From: January 2013
To: March 2015
Photo by Hugo Barbosa on Unsplash
I was lucky to be involved at a fairly early stage in the life of MacMate (now WebMate.) - a popular SaaS product for web hosting, cloud storage and email management for a local award-winning ISP.
The platform had not long launched and gained it’s first thousand users from an advertising campaign to meet the needs of MobileMe customers who were left without an equivalent offering on the market after Apple discontinued its service.
As a part of a small team, and on a trial-by-fire as a junior hire initially, I assisted in the creation of many features including some small and medium-sized projects.
During my time working on MacMate I learned about Agile methodologies, estimation and restrospectives, teamwork in a software development team and many practical technical skills in PHP and JavaScript.
We operated a continuous integration platform and aimed for an aggressive release schedule. This required team discipline and accountability to fix those broken builds!
An ambitious uptime target meant that applications had to be able to understand a high-availabilty environment and fail fast to allow load balancers to direct traffic to working nodes in the cluster.
A good sized project during my time was a revamp of the existing gallery functionality in MacMate. Using lazy-loading and queued thumbnailing techniques to provide a smooth user experience with no upper bound on the size of a single gallery.
The development cycle included optimisation and refinement with user acceptance critera and regular review.
The updated software was successfully released and is still in use today.
As MacMate approached 10,000 users a bottleneck was discovered in how application sandboxing was specified, causing some disruption. I devised a plan to rework the user switching system without any downtime to existing clients and the smallest possible maintenance window for release.

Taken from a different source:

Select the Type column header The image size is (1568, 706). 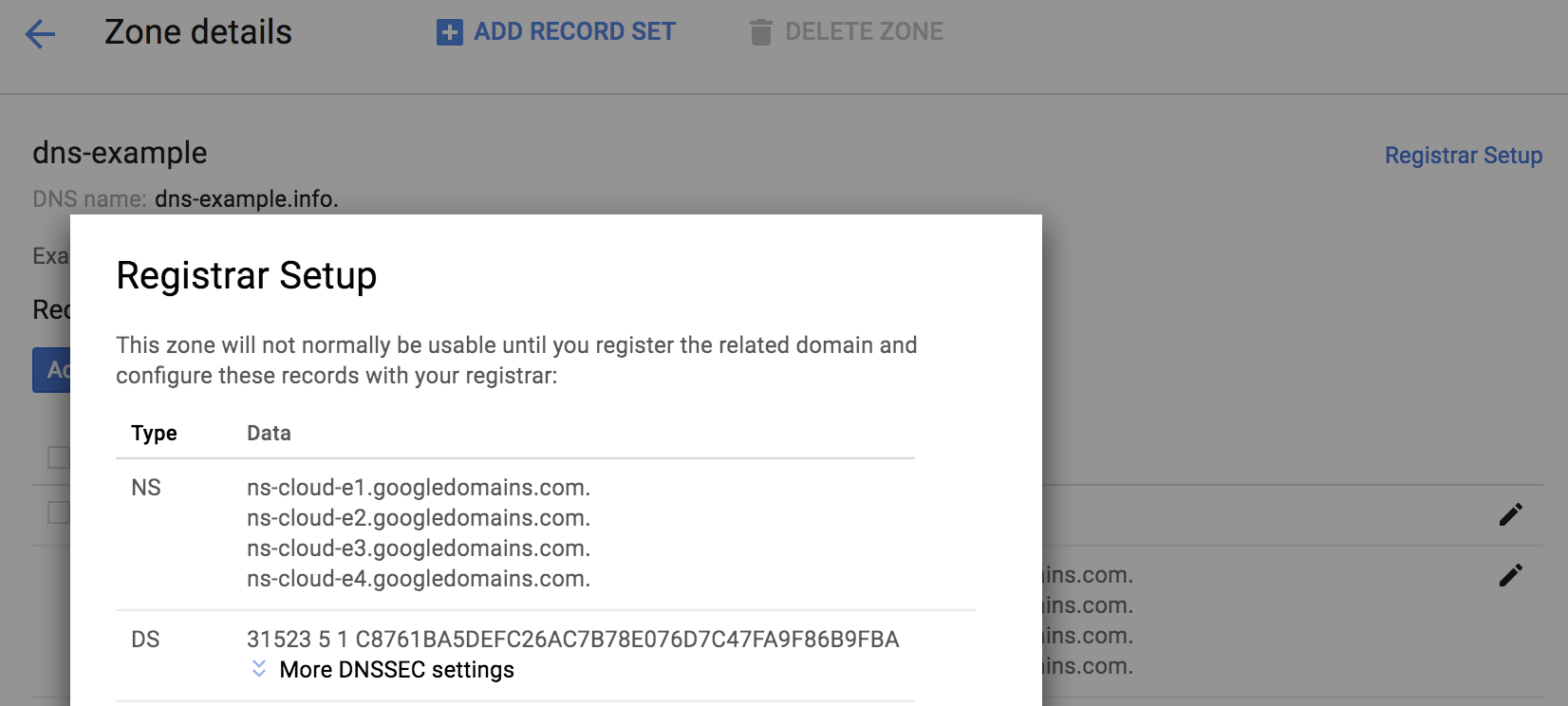pyautogui.click(x=154, y=433)
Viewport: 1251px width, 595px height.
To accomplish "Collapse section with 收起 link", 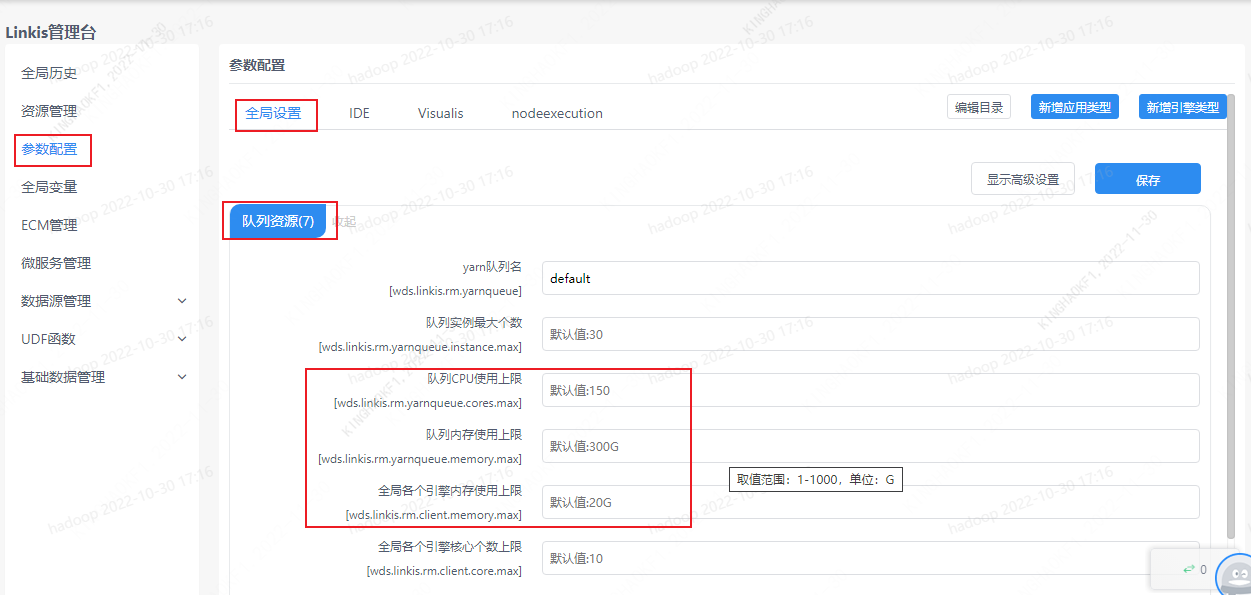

Of utmost importance was user data integrity and siloing- user data must not be accessible to another user through malicious or accidental means.
This limit was successfully avoided and the new user system allowed for an effectively unlimited amount of user accounts to exist.
In order to improve the onboarding process for MacMate, we implemented custom modules for WHMCS, the billing platform. This was in conjunction with a move to replace an older billing platform that was no longer sustainable for the business.
The goal was to create an automated sign-up process via a registration form through to creating the account and completing set-up serverside. The final piece of the puzzle was to enable automated billing for the new accounts- of which one was a free tier, which has a special type in the billing software. Users could also opt to up- or downgrade their package at any time.
This project turned out to be more of an investment of time than originally estimated, with many pitfalls to the WHMCS software that had to be accounted for.
The integration work was successfully completed and existing billing accounts were migrated.